I’ve been wanting to write this post for a couple of weeks now, but I held off as I was struggling to put a lot of what I wanted to say into words, and there was someone I needed to thank in person first. Now that that’s done, I feel like I can probably make my thoughts blog worthy.
I love taking family photographs, of my own brood and other peoples’ families too. For my own family it’s about how much and how fast they change, preserving a snippet of time. My dear old mum kept immaculate albums of snaps for my first 10 years and they’re so good to look back on and see how I changed and how my kids look or don’t look like me, and they’re doubly important to me now that she’s not around. This was one of the reasons I fell in love with the camera, and my children only hate having their photographs taken when I ask them if I can take them. Mum snapping away all day and taking pictures of them pulling DVDs off the shelf is a completely normal thing here.
Last year someone shared an article on Facebook that really got me thinking though. I know I love taking those photographs, but why do I advertise my services as a lifestyle photographer? Why do we need professional pictures of our families and why does it matter whether we them out of our online galleries, off our USB sticks or even our phone pictures off our phones and get them on the wall? This struck a chord.
“Displaying photos prominently in the home sends the message that our family and those in it are important to one another, and we honor the memories we have experienced.” – Cathy Lander-Goldberg
My clients always ask me about my own home and assume that it’s plastered in pictures. It is, for the most part, but I’m a rehanger, I’m not very good about keeping images up to date. This made me think about what was displayed on my walls: There were four pictures of me in the house. A wedding photograph, an early picture of me and David, and two pictures of me with Effy. Although there are countless pictures of Lowen, there are none of me and her. Worse still there are none that show the four of us as a family unit. I felt really guilty.
But here’s the thing. One of the reasons there are so few pictures of me is that I hate having my picture taken. If you follow me on Instragram you’ll know that the last three months have seen me turn from couch potato to fitness bunny (ok, fitness hippo) in a bid to get back to the size I was when I married David. Happiness, unhappiness, maternity leaves, good friends, complacency, Camembert, unsociable hours and eating like a king being so well fed by my wedding couples has left me with a body that I don’t like very much. It’s changing; I can get both my arms into my jeans now. I can run for 30 minutes and still breathe.
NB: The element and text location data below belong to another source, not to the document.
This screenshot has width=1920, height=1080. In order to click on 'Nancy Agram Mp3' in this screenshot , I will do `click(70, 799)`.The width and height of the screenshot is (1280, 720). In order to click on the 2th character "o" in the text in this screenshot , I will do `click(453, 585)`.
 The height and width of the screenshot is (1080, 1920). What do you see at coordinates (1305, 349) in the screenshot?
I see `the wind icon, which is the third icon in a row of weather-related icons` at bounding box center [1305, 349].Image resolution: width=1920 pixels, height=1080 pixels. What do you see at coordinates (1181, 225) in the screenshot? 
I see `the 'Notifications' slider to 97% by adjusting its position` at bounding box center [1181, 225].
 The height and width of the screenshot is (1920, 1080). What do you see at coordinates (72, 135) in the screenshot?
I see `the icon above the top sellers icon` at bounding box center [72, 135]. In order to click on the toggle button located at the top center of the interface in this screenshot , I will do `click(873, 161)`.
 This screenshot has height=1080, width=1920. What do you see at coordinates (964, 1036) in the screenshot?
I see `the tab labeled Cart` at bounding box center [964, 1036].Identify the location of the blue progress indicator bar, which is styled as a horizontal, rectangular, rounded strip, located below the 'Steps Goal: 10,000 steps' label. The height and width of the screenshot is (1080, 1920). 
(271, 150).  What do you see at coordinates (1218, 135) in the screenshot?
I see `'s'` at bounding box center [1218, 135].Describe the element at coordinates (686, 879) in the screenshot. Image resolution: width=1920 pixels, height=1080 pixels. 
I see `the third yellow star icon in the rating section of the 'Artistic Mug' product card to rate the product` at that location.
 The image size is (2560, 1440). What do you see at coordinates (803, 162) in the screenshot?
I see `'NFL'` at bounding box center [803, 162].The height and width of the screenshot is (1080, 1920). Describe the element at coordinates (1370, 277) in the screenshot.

But while I would NEVER allude to this in front of my children, it’s easier to not be in the picture than to spend time not enjoying the picture. Sad but true. Hold on, I can hear my clients shouting… You ALWAYS encourage us, the parents, into photographs with our children. Yes I do. I have been such a hypocrite. I talk about investment in photographs so often. I rate the value of photographs as one of the most important things in life. So it was time to create and invest in a legacy for MY children that included me, just like I work so hard to create beautiful legacies for my clients.
I am SO lucky to have so many good friends who are stunning and talented photographers but if I was going to bare my soul to anyone and get on the other side of the camera, I knew that I’d have to feel 100% comfortable with the photographer I chose as well as loving their work. There’s a whole story about torrential rain, potentially unrealistic weather expectations, written off cars and a deer that I shant go into. I asked for big skies and winter sunsets, and that’s what I got. I couldn’t be more thrilled with this as a moment preserved in time. It marks so many milestones in Family Hall’s life; David turning 30, the end of my first wedding season and a successful first year for HHP, the start of getting my pre baby body back and throwing my inhibitions to the wind. Or maybe into the North Sea. I’ve not shared many online because we’ve just been enjoying them for us. So here’s the place they’ve taken in our home where we enjoy them multiple times a day, and a few of our very favourites.
James Rouse, what an inspiration you are. I don’t need to write much here because you know, but not only have you changed my families life as a result of fabulous guidance and mentoring, you’ve encapsulated everything about us as a family in photographic form and we are overjoyed with the photographic legacy you’ve created for us.
I’ll keep banging on about this: Print your photographs. Display them. Invest in photographs so that you’re all in them. Stick two fingers up at your inhibitions and enjoy just being as a family and make sure it’s documented. Enjoy your pictures. Look at them daily. Talk about them. Create a legacy with them.
Never, ever underestimate the value of a piece of paper behind a piece of glass and the love and happiness it can hold.